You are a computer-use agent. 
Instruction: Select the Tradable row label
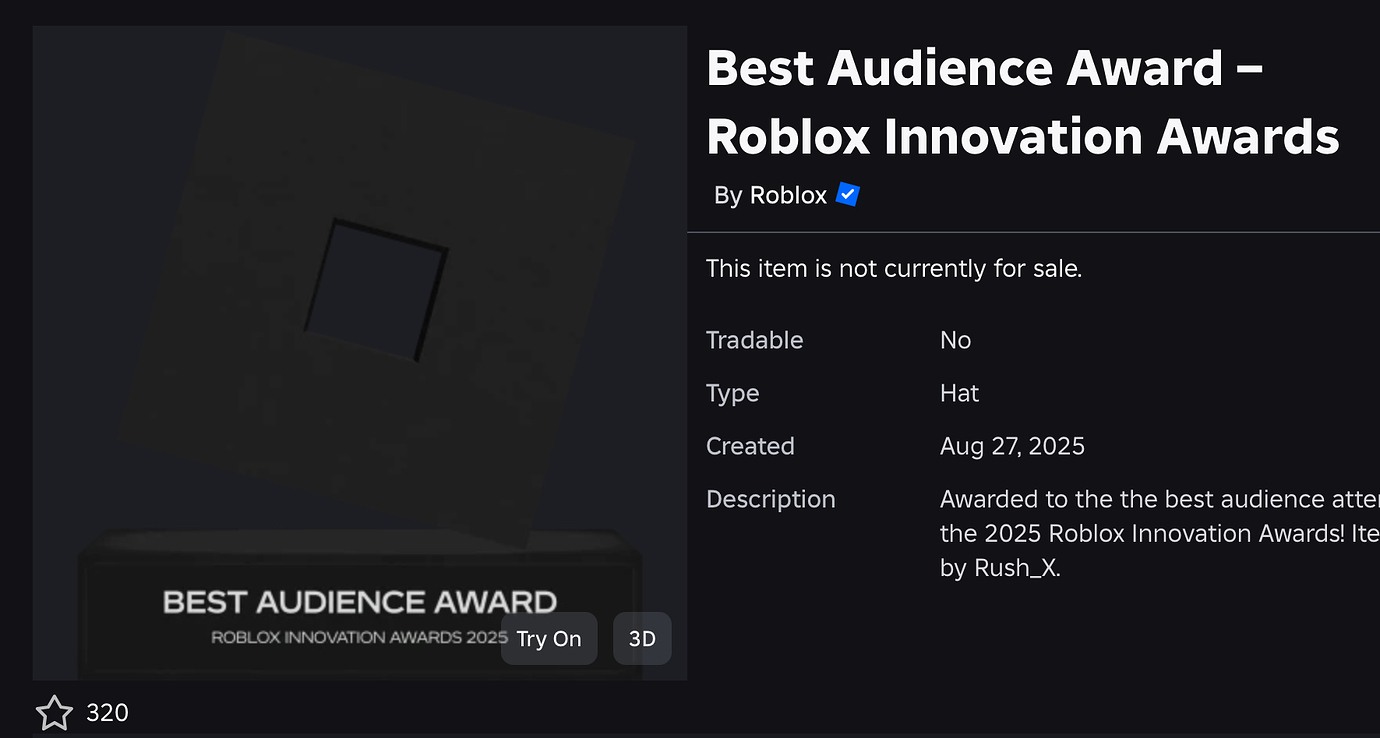754,340
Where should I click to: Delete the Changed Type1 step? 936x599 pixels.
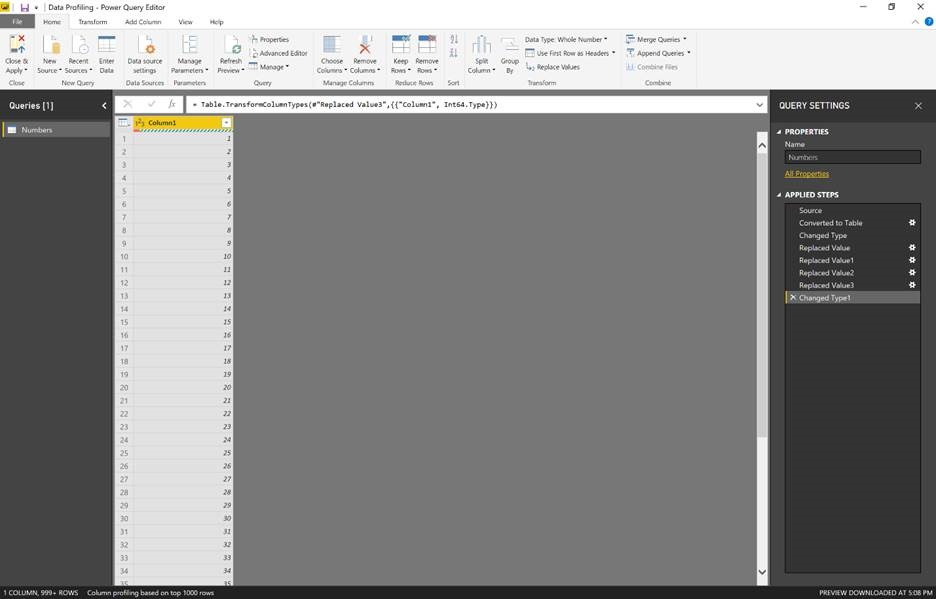tap(793, 297)
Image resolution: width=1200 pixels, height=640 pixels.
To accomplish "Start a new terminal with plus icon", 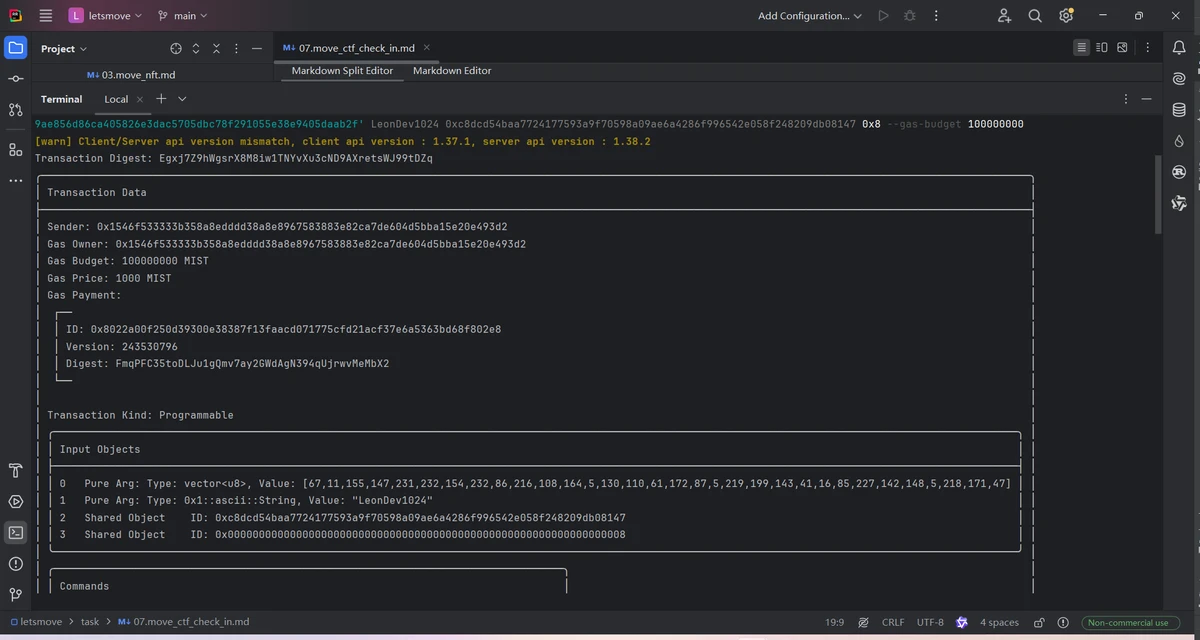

————————

• Work required:
Restate the material above word for word, so that nothing changes except that the pictures are gone.

• Output of the task:
You are a computer-use agent. 
Instruction: Select the Tradable row label
754,340
Where should I click to: Delete the Changed Type1 step? 936x599 pixels.
tap(793, 297)
Image resolution: width=1200 pixels, height=640 pixels.
To accomplish "Start a new terminal with plus icon", 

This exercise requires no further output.